Archaeologists examined the skeletons of 69 adult males — 30 of whom were scribes — who were buried between 2700 and 2180 B.C. in a necropolis in Abusir, a pyramid burial complex in Egypt. A new analysis of their bones was published Thursday (June 27) in the journal Scientific Reports.

Being a scribe in ancient Egypt was considered a high-status career, especially since these men could read and write — a skill held by only 1% to 5% of the ancient Egyptian population, according to the University College London.

“Officials with scribal skills belonged to the elite of the time and formed the backbone of the state administration,” study co-author Veronika Dulíková, an Egyptologist at the Czech Institute of Egyptology of the Faculty of Arts at Charles University, in the Czech Republic, told Live Science in an email. “They were therefore important for the functioning and management of the whole country.”

But scribes experienced downsides to their jobs, too, since they often performed repetitive administrative tasks that involved sitting in certain positions for prolonged periods of time, according to a statement.

Researchers noticed that the scribes’ skeletons showed more obvious degenerative changes in their joints, compared to the adult males who held other occupations. The areas most affected included the right collarbone, the right upper arm bone where it connects with the shoulder socket, the bottom of the right thigh bone where it meets the knee and the vertebra at the top of the spine. 

Related: When did the ancient Egyptians start using hieroglyphs?

The researchers also noticed unique indentations in both kneecaps of each scribe, and a “flattened surface on a bone in the lower part of the right ankle,” according to the statement.

The cause of these skeletal changes was likely due to scribes sitting for long periods in a cross-legged position or while kneeling on their left legs with their right legs bent upwards with the papyrus in their laps.

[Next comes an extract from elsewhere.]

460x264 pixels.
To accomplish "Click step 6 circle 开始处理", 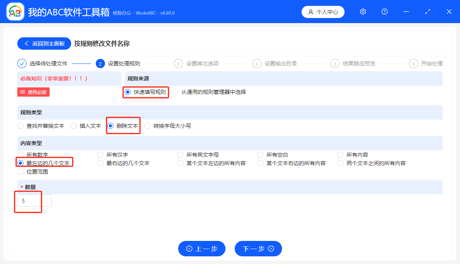I will 413,63.

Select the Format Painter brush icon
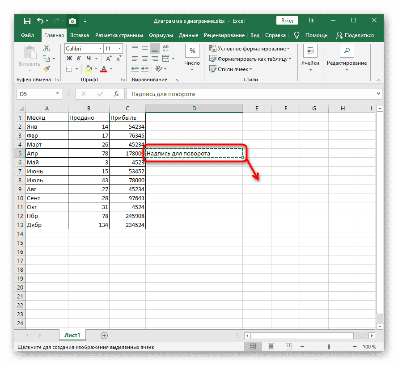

And — much like today’s office workers — the scribes hunched over as they wrote.

“In a typical scribe’s working position, the head had to be bent forward and the spine flexed, which changed the center of gravity of the head and put stress on the spine,” lead author Petra Brukner Havelková, an anthropologist in the Department of Anthropology at the National Museum in Prague, told Live Science in an email. “And the correlation between [jaw disorders] and cervical spine dysfunction or neck/shoulder symptoms is well documented or supported by clinical studies.”

She added, “We may realize that although they were high-ranking dignitaries who belonged to the ancient Egyptian elite, they suffered the same worries as we do today and were exposed to similar occupational risk factors in their profession as most civil servants today.”

There have also been numerous statues and wall art found in tombs showing scribes sitting in these exact positions performing their tasks. 

“The relief decoration in tombs and scribal statues give us an idea of the postures of the scribes of the time,” Dulíková said. “They were in different sitting and standing positions. These are therefore very important for studying the physical changes involved.”

The scribes’ jaws and first bones in their right thumbs also appeared to be affected, bearing wear-and-tear not seen in the other skeletons. This was likely the result of the scribes chewing the ends of rush stems to create writing utensils, which they then pinched with their thumbs as they wrote.

“Our research reveals that remaining in a cross-legged sitting or kneeling position for extended periods, and the repetitive tasks related to writing and the adjusting of the rush pens during scribal activity, caused the extreme overloading of the jaw, neck and shoulder regions,” the authors wrote in the study.